Reading passage:
Yukkuri Countdown JAPAN
Wednesday, March 02, 2005
 There's No Food Like Home,

What is this? Something inspired by memories of all the japchae recipes I've looked through on the internet; an attempt to copy California Thai food; an experiment? Do I know? I think I started with a vague idea but whatever it was it had changed by the time I finished making it.

First, I pulled out the surplus bag of bifun purchased from the Smart&Final-like supermarket that I think is a wonder to be found in Japan but that is just far enough away that we haven't bothered to go back since the time I got the noodles. Did you know that two little blocks of bifun noodles makes a lot? Good thing I went with just two and not three!

Then I pulled out all the vegetables that seemed proper: spinach, carrot, onion, bean sprouts. I thought two eggs would be a very tasty addition. For a second I considered tofu as well but then thought no, too much, too risky. Looking back this was a good choice because tofu would've released a lot of water and made the taste too bland.

Task requirements:
Answer these questions about the noodle post:
1. What date appears at the top?
2. How many blocks of bifun noodles were used?
3. Which ingredient was considered and then left out?
The lines after this point are not needed.

Source data:
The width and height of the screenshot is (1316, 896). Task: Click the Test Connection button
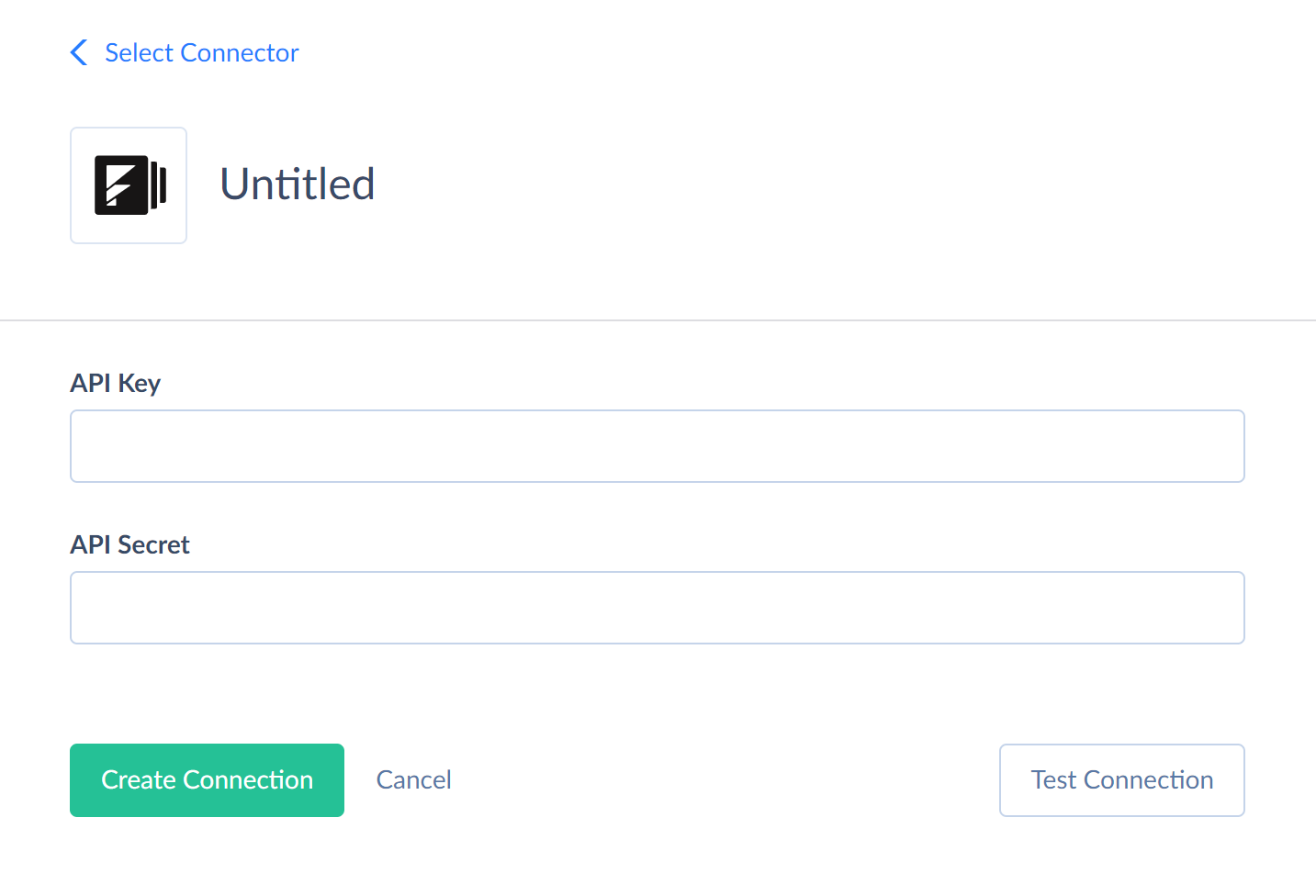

Finished task:
1. Wednesday, March 02, 2005
2. Two
3. Tofu